Unrestored Gullwing fetches $400K more than restored one
Something remarkable happened a few days ago at the Gooding & Co. auction in Scottsdale, Ariz. It wasn't the 1958 Ferrari 250 GT Cabriolet that sold for $6.16 million, more than a million over the high estimate and the overall second highest sale among the six auction houses. And it wasn't really the 1955 Lancia Aurelia B24 Spider America Convertible that brought $1.8 million.
Rather, it was the sum received for a 1956 Mercedes-Benz 300SL Gullwing Coupe: $1,897,500. What made this result remarkable is that the car was in rough, unrestored condition inside and out, and that a restored Gullwing at the same auction brought $1,402,500. A triumph of originality over perfection in the ever-changing world of classic cars?
Just a decade ago the winning bidder of the unrestored car would have been able to pick it up for about 60 to 70 percent of the price of the restored example. We've seen examples of patinated, worn cars bringing more than their restored doppelgangers at auction, though perhaps not in such a dramatic fashion as last week in Scottsdale. What's more, the two cars were the same year and featured the same exterior and interior colors, albeit now in distinctly different shades. So just what did the two buyers get?
The unrestored 1956 Mercedes-Benz 300SL Gullwing, chassis number: 198.040.6500299, is a numbers-matching Southern California car that had been sitting on flat tires for the last three decades. This particular example is one of the last built for the 1956 model year, finished in black over red leather, and assembled in U.S.-spec with sealed beams and bumpers. The car was first sold to William “Ike” Eichelkraut, a Northrop Grumman engineer, later passing into the collection of a North Hollywood enthusiast who owned at least five 300SLs during the 1960s. Its third owner, Robert Robar of Van Nuys, purchased the car in 1965 and after driving it for about a decade let it sit in his garage. The last time the registration was paid on this car was 1983, though it appears that the car was not really seeing regular use for a few years prior (the California Highway Patrol inspection sticker says December 1975). So it had been immobile for at least 30 years. A long time for a car, and it shows.
Originality was the major selling point here, and the car seemed to have it in spades, though the consignor indicated that the majority of the paint was original. While a few tried to guess just which panels had been repainted, there was little question that the interior had been original: the headliner was sagging, the leather had turned dark in places, and the driver's seat was... exceptionally worn, let's put it that way. This is the ultimate "preserve versus restore" car: a sympathetic mechanical restoration would get it into running shape after a five figure bill, but would a six-figure concours restoration be out of the question? Hopefully that's a decision that the buyer of this example made before bidding on this car.Well, the buyer of the "cheaper" concours grade black over red leather 1956 Mercedes-Benz 300SL Gullwing seemed to know that this was the car they wanted.
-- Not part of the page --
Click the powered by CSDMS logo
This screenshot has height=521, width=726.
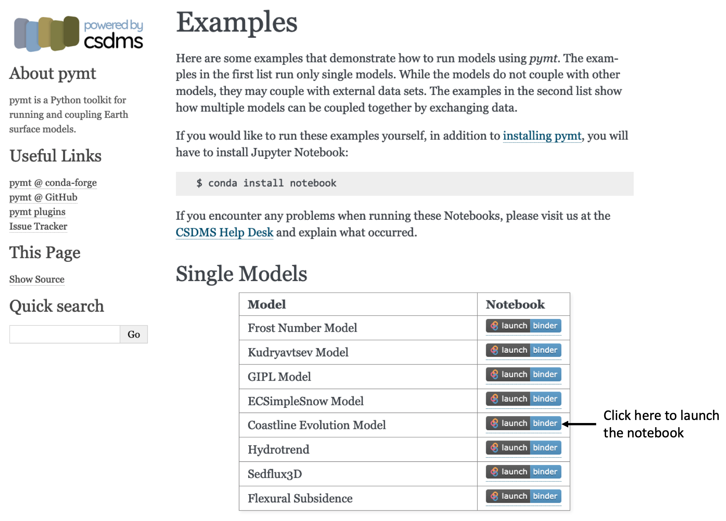[x=78, y=34]
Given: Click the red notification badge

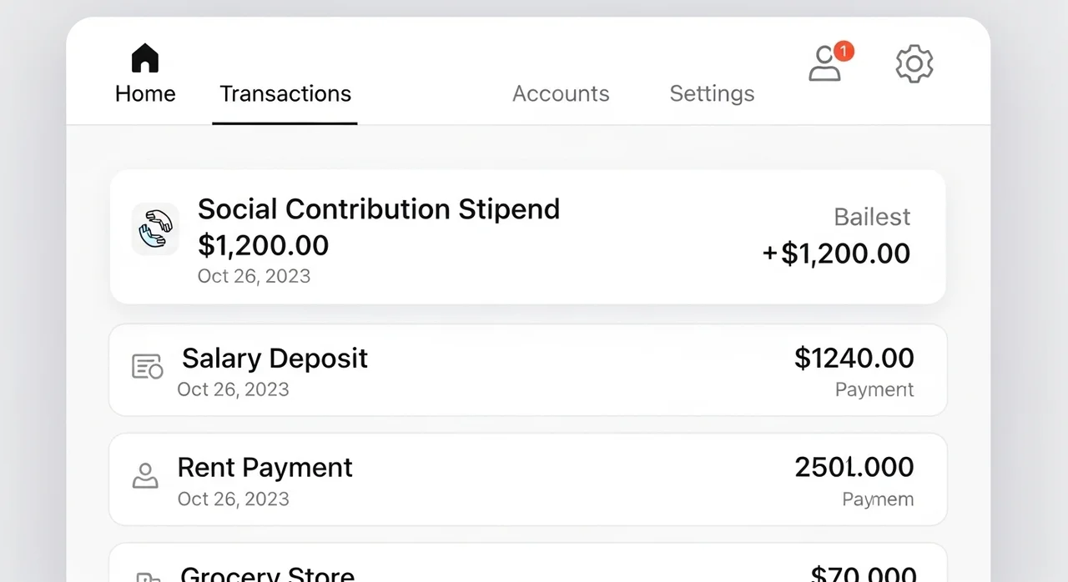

This three-owner example, chassis: 198.040.6500214, had been in the same family ownership from 1957 until 2006. It started out in life as a red over green tartan cloth example, and after it was sold to its second owner in 2006 it was given a no-expense-spared restoration by RM Auto Restorations in Ontario. The car had covered just 1,000 miles since it was restored in 2007, and once again, it shows.
Gullwing prices have been heading up, even through the worst of the 2008 recession, pulling the 190SL along with it (though perhaps not to the extent preferred by 190SL owners). Just five years ago a concours example would have struggled to reach the $700,000 mark, yet here we are in 2014 where few shrug at the $1.4 million paid for a concours example.
Some said that the bids reflected the buyers' intentions here perfectly: if the buyer of the unrestored example wanted a concours-grade Gullwing, he or she would have bid on the concours-grade Gullwing. But is the unrestored car, a Gullwing that's more than $100,000 away from being shiny and new, worth more than one that's been lovingly kept and converted to slightly more appealing colors? On that day, it was worth more. That's the nature of the market.
What would you do with the unrestored Gullwing: preserve and return it to a drivable condition, give it a complete restoration (money no object), or keep it as is?